Rows of pointing data
________________________________________
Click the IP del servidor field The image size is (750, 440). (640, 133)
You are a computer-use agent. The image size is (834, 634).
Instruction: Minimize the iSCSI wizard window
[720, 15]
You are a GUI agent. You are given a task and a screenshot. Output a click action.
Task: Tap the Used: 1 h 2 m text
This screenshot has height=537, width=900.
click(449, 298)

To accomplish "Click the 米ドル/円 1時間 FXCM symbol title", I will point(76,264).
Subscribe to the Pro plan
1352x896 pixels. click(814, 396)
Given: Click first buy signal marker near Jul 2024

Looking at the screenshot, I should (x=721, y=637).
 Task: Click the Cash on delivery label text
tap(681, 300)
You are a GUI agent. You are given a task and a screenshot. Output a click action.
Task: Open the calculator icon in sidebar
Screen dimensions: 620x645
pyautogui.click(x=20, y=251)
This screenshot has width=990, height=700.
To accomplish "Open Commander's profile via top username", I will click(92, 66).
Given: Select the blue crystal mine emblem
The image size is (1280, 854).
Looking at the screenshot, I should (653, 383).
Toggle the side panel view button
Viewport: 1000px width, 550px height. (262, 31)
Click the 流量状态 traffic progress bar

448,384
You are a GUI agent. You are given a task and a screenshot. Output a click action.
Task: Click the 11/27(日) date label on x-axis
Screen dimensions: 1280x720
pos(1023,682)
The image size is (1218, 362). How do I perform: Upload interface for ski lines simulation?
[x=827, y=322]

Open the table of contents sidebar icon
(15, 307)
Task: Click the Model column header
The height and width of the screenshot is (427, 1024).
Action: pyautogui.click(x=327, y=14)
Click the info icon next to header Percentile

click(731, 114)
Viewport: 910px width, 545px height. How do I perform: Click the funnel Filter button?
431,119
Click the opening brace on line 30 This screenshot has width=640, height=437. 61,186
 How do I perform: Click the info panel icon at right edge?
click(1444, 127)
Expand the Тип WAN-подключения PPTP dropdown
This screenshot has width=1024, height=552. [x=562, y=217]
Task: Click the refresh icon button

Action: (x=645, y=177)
________________________________________
■ **WHAT NEEDS TO BE DONE**
Arrange everything from the line containing "Task: Click the Model column header" down to the end of the data as a numbered list, leaving out blank lines.

■ **SOLVED EXERCISE**
1. Task: Click the Model column header
2. The height and width of the screenshot is (427, 1024).
3. Action: pyautogui.click(x=327, y=14)
4. Click the info icon next to header Percentile
5. click(731, 114)
6. Viewport: 910px width, 545px height. How do I perform: Click the funnel Filter button?
7. 431,119
8. Click the opening brace on line 30 This screenshot has width=640, height=437. 61,186
9.  How do I perform: Click the info panel icon at right edge?
10. click(1444, 127)
11. Expand the Тип WAN-подключения PPTP dropdown
12. This screenshot has width=1024, height=552. [x=562, y=217]
13. Task: Click the refresh icon button
14. Action: (x=645, y=177)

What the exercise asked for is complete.